TASK ITEM → Start at the line in the entries below that contains "This screenshot has height=642, width=1568.", stop at the line that contains "Tap the yellow", and output exactly the lines in that span, both ends included.

DATA PROVIDED →
%%
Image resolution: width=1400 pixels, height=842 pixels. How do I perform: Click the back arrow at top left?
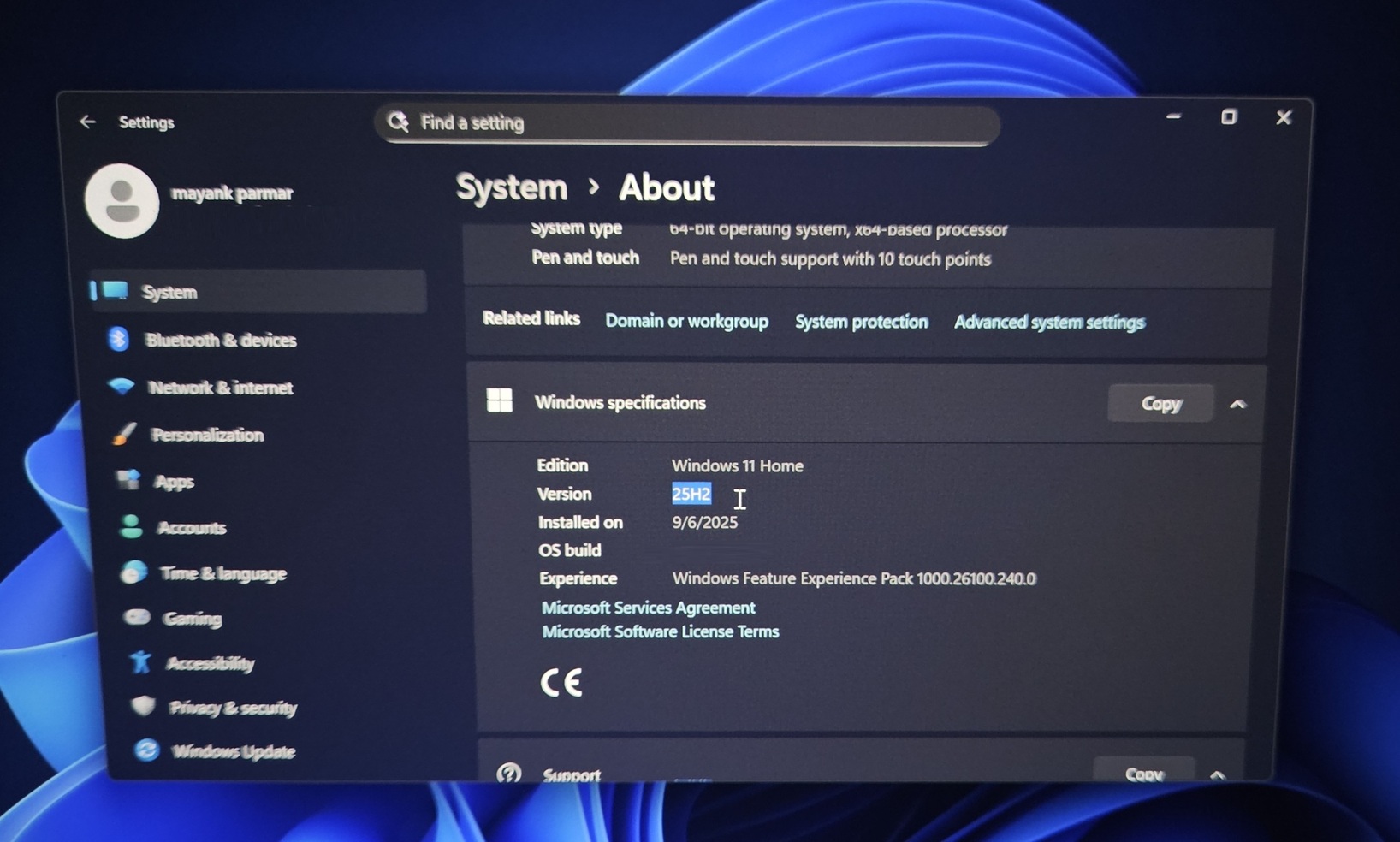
%%
%%
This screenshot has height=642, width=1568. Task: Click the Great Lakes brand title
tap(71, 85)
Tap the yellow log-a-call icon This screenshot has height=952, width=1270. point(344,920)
%%
%%
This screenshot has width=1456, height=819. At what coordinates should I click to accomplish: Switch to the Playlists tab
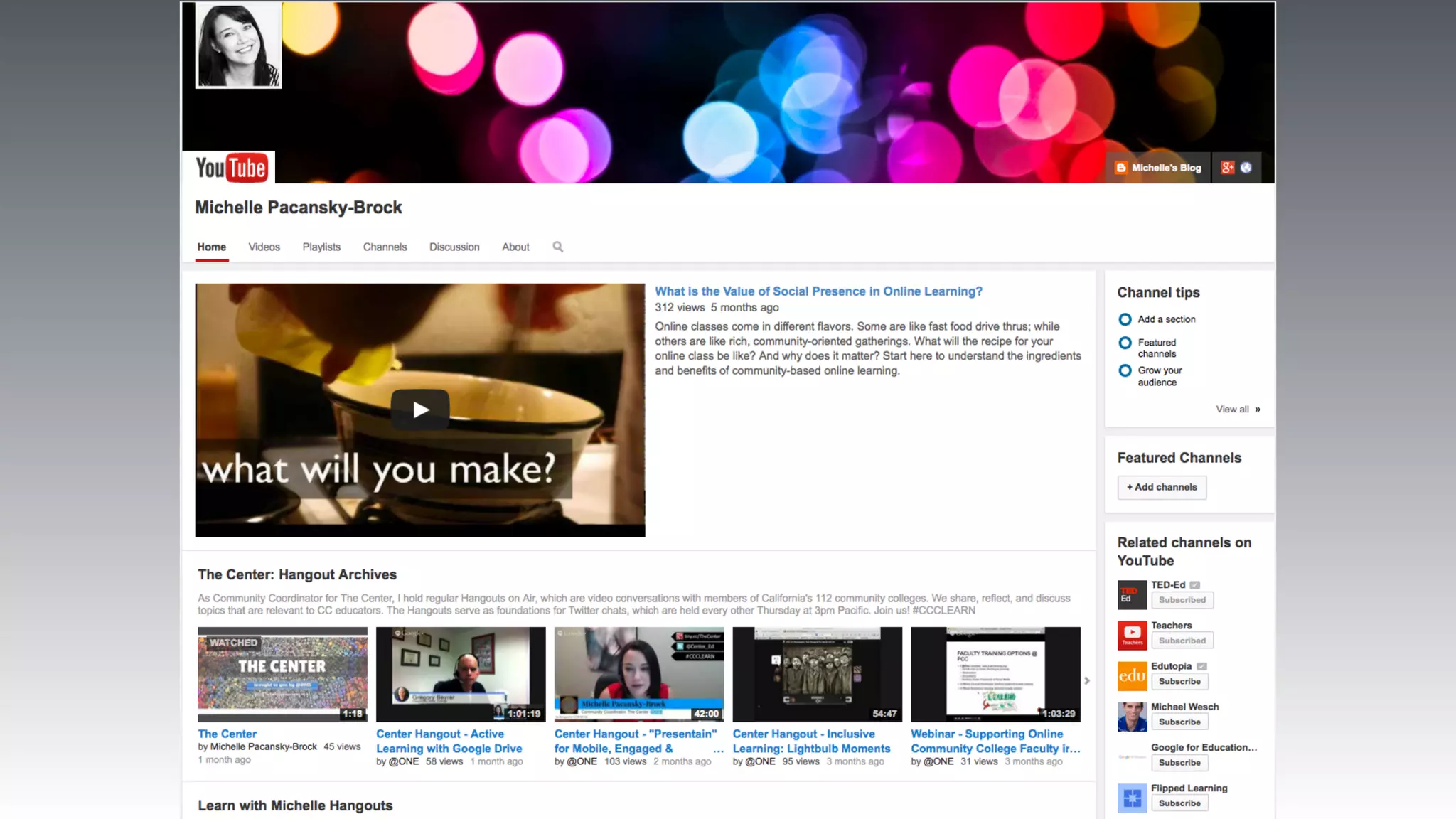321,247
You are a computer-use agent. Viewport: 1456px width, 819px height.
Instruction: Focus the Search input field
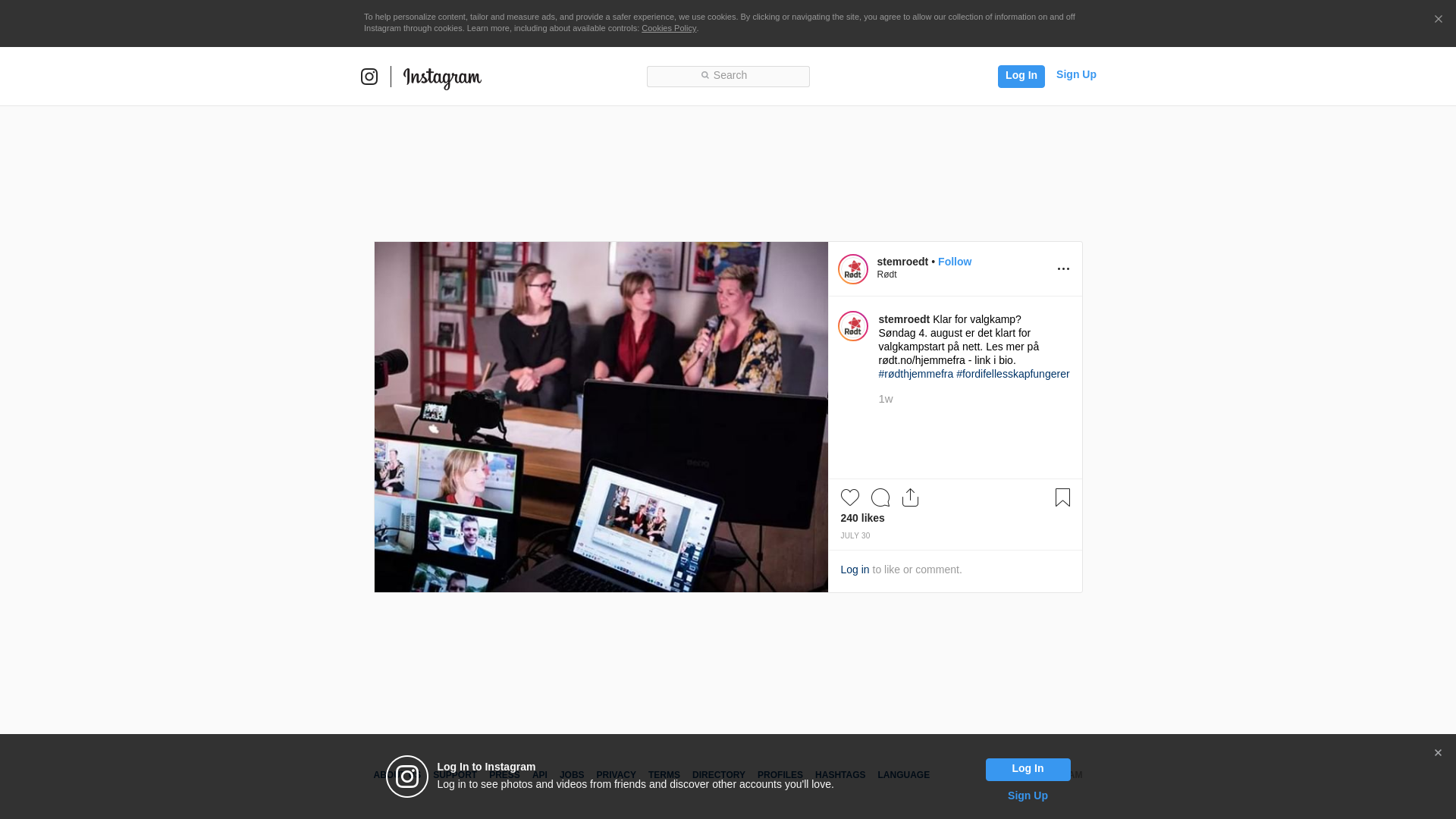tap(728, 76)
%%
SOLUTION TO THE PROBLEM →
This screenshot has height=642, width=1568. Task: Click the Great Lakes brand title
tap(71, 85)
Tap the yellow log-a-call icon This screenshot has height=952, width=1270. point(344,920)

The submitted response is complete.